Juca tirou do bolso da calça um maço de dinheiro e jogou sobre Marciel. Sua mão tremia e ele podia sentir o cano da espingarda tocando a cabeça do desgraçado. O cabelo, antes liso, do amigo, agora estava desgrenhado, todo bagunçado, e o seu peito estava sujo de sangue. Um pouco do dinheiro ficou grudado no peito de Marciel, todo ensanguentado, moldando-se junto aos músculos e os seus fios de cabelo.

- Este dinheiro é a parte que te cabe da carvoeira. Eu tinha planos. Sonhava com uma família. É verdade, eu queria dinheiro e poder, mas, também queria tê-lo conosco. Você haveria de viver na cidade, cuidando da venda, construindo o seu caminho ao meu lado. Agora, não me resta qualquer escolha. Tenho de matá-lo, limpar a minha honra, consertar a minha vida.

- Você não tem mais honra, Juca. E não fomos nós quem a tiramos. Você mesmo a perdeu, quando se trocou pelo desejo do poder e do dinheiro.

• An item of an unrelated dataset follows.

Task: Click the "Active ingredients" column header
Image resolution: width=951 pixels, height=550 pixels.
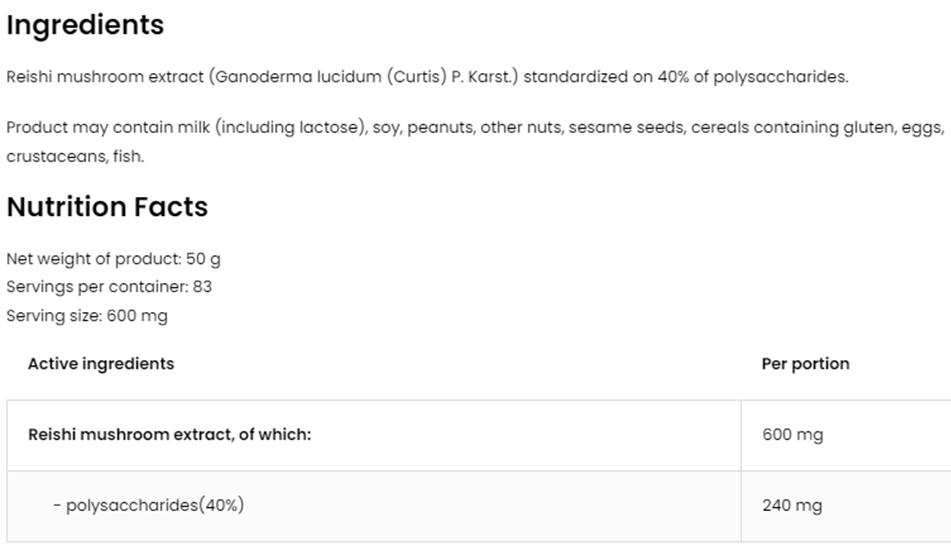Action: click(101, 364)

A voz de Marciel saía fraca e ele se esforçava para manter-se ereto. Juca enfurecia-se com a força daquele homem, ao mesmo tempo em que admirava tamanha resiliência. Sentia ódio, mas seu coração fraquejava. Tinha vontade de abaixar a arma e dar a mão ao amigo, tratá-lo o ferimento e perdoá-lo. Não. Não poderia fazer isso. Era um homem e, como tal, tinha que terminar o que havia começado.

O tiro saiu firme e um esguicho de sangue sujou a roupa de Juca. Marciel caiu para trás com a força da bala, que lhe perfurara o crânio. Uma lágrima caiu dos olhos de Juca, que abaixou a espingarda e ajoelhou-se ao lado do morto.

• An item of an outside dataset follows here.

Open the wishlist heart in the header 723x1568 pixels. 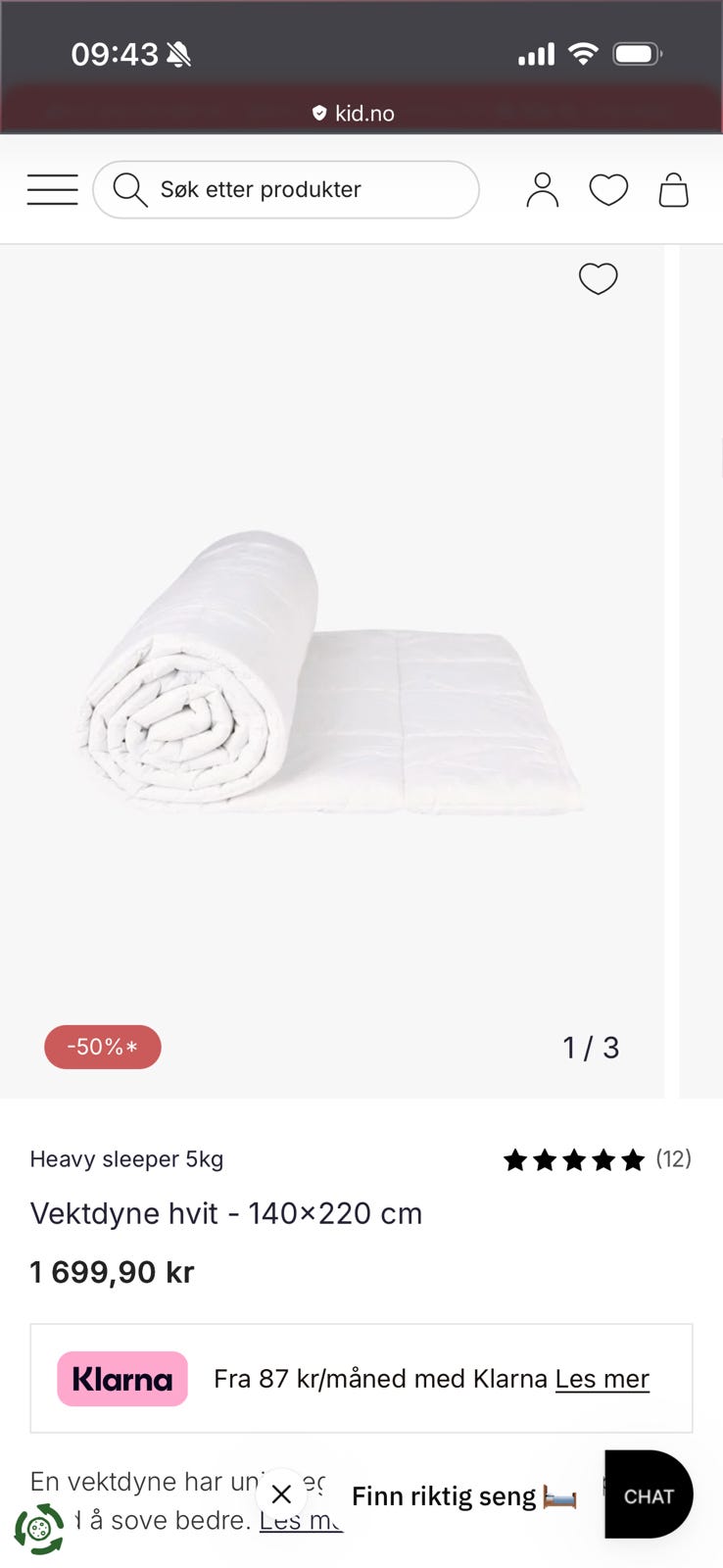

Não seria justo deixá-lo de comida aos urubus. Numa cova rasa, Juca enterrara Marciel e, junto dele, também a espingarda; depois, respeitosamente, fez uma oração pelo amigo.

Sem olhar para trás, Juca foi caminhando pela estrada até a gameleira. Montou no seu cavalo e partiu, com a honra limpa e um enorme vazio no peito.